▶ [Supplied information]:
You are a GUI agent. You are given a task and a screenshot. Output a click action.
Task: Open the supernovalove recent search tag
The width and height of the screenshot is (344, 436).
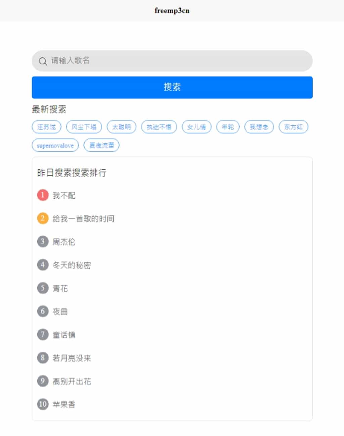[x=55, y=145]
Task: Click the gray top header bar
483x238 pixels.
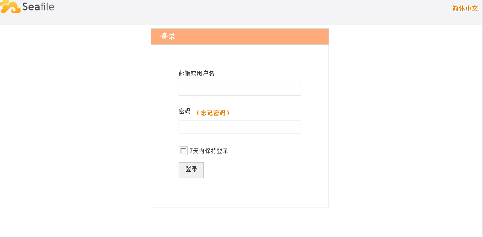Action: pos(240,12)
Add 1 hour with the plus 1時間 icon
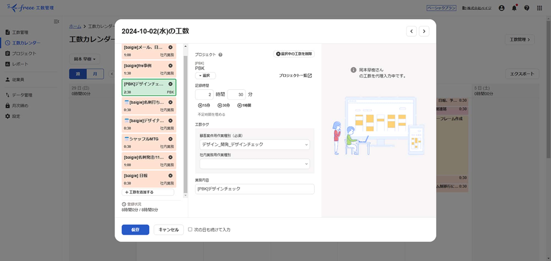Image resolution: width=551 pixels, height=261 pixels. click(x=240, y=105)
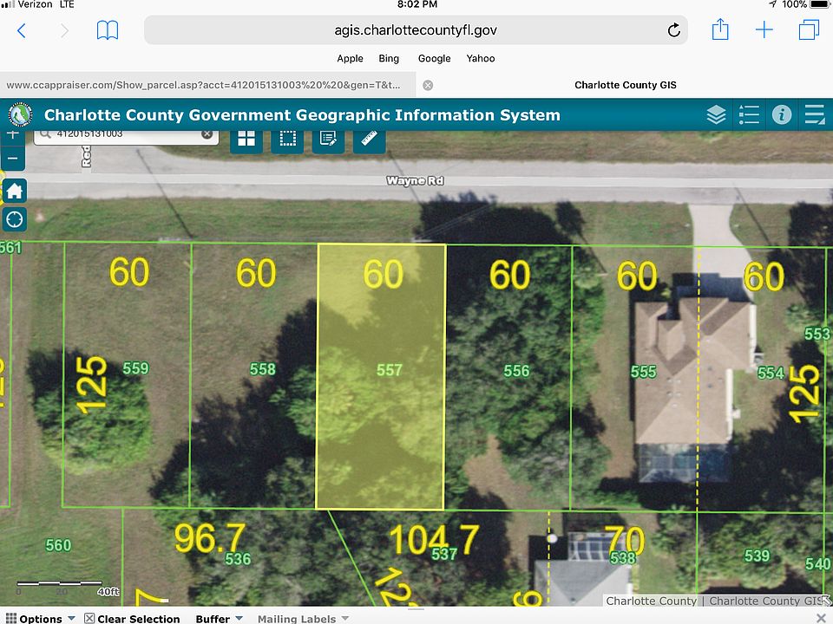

▶ [Work to do]: Count how many lines of the records above contain the string "screenshot" with matching case, and give only that number.

▶ [Answer]: 2